PRAYING FOR GRACEBEARERS
…NOTE: This and the following two Monday’s journal entries contain portions taken from the book, The Journal of Ann Schultz, (ref#217). (Ann’s assignment at GraceBearers was to read Scripture and give the ending prayer.)
Tonight I come to prayer under the influence of the HOLY SPIRIT. He comes presently as a small ember flaring up deep within. Even as a small ember, He drives me to my knees in repentance. He cracks the door to the spiritual world and I see the seriousness of earthly life.
Life is not for me to squander. It’s not even for me to take lightly and allow myself a few sins here and there. It’s about life and death—eternal life and eternal death. And, since He so graciously has given me life, it is about the death of my fellow creatures.
I can complain all day about how natural Ann keeps me from obeying—how I try to pray, but can’t. That doesn’t change the fact that I’m held responsible for following GOD. If I can’t pray then I better wait in His presence until I can. Never mind that worldly life is going on. Spiritual life is much more important than my earthly agenda.
Do I really think that my daily plans are more important than getting on my knees and waiting for the door to open into the spiritual world? This is my life blood—being able to develop my spiritual life. Without it I die.

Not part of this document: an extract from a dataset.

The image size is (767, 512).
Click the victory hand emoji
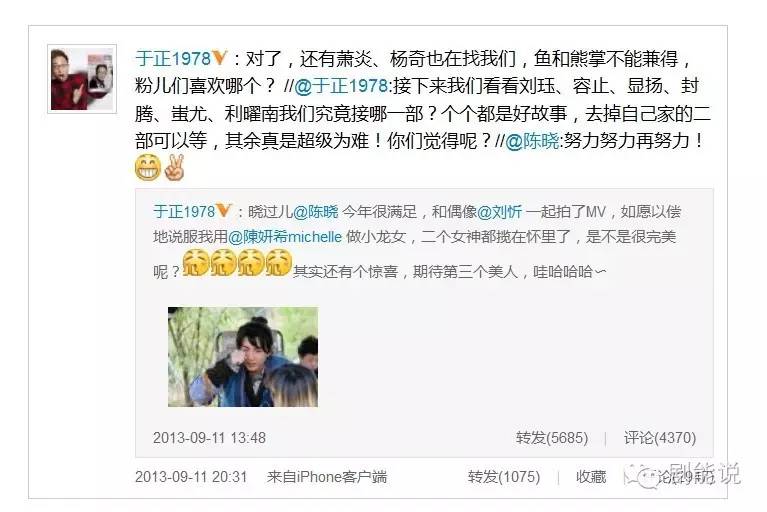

FATHER, You’ve given me grace upon grace and with it responsibility upon responsibility. You command that I pray for my GraceBearers sisters.
Some stand before You as I once did not very long ago—seekers of You, but unable to enter in. Human effort from a heart desiring to be spiritual only produces frustration. So many, I perceive, of my sisters are stuck in this wanting-to-but-failing mode. And if they are as stuck as I use to be, they believe the circle of sinning and asking forgiveness is all Christianity is. LORD, for women in this category I want to plead for in prayer.
Another condition that describes some of my sisters is a condition of wanting more of You, LORD, but unable to reach You because they are bound by medical, or physical, or spiritual causes. Their condition in this world holds them—especially with its busyness that now is so fashionable.
The last group I pray for is my sisters who have not experienced You in any degree of fullness. They are the ones that are not serious about seeking You. But, if You have moved them to come to the GraceBearers meeting, You are beginning to draw them.
For all these groups of precious women, LORD, come. Come show Yourself in ways that will revive each of us.
I keep thinking of the valley of dry bones—Your words through Ezekiel for the house of Israel. Do we not need the same mercy from You as they do?
I see all of us before You as bones that You have put sinews, flesh and skin on and have made us to stand and You have given us breath.
Tonight LORD, I look out and see Your creation. I see real women who long for You to draw them to Your breast. I see women who long to live spiritually, not grieving You. I see women who want to be free to worship You in spirit and in truth.
LORD, as Ezekiel’s prophecy was for the Jewish people, I ask for the same for the GraceBearers women standing here tonight. Put Your Spirit within us.
“And I will put my Spirit within you, and you shall live,…then you shall know that I, the LORD, have spoken, and I have done it, says the LORD” (Ezek 37:14 RSV).
LORD, I have drifted off into a prayer for GraceBearers night. Is it one I should use? I will not jump and say “yes” yet. If Ezekiel’s dry bones is for Mon. night, then I’ll contend in prayer until You give me not only the assurance that it’s the Scripture passage You have chosen but that You will send out Your Spirit to apprehend the women.
We know we are great sinners—but You have given us great promises. I will hold You to Your promises. I’m desperate to hold You to Your promises. Make me realize more desperateness.
LORD, I plead for more determination to be determined to endure in prayer. I will not be able to live with myself if nothing happens in GraceBearers this year—not because You didn’t come through, but because I didn’t preserve in prayer. You’re making my calling clear—and it’s prayer. Your SPIRIT has graciously led me in choosing GraceBearers Scripture but I can’t quit there.
If I run after GOD properly, I’ll not have time for prideful thoughts that always want to turn my head in the wrong direction. He’ll have me constantly pleading for something. O FATHER, teach me to pray—teach me to not leave Your throne room—teach me to cling desperately to You. Oh, to pray without ceasing.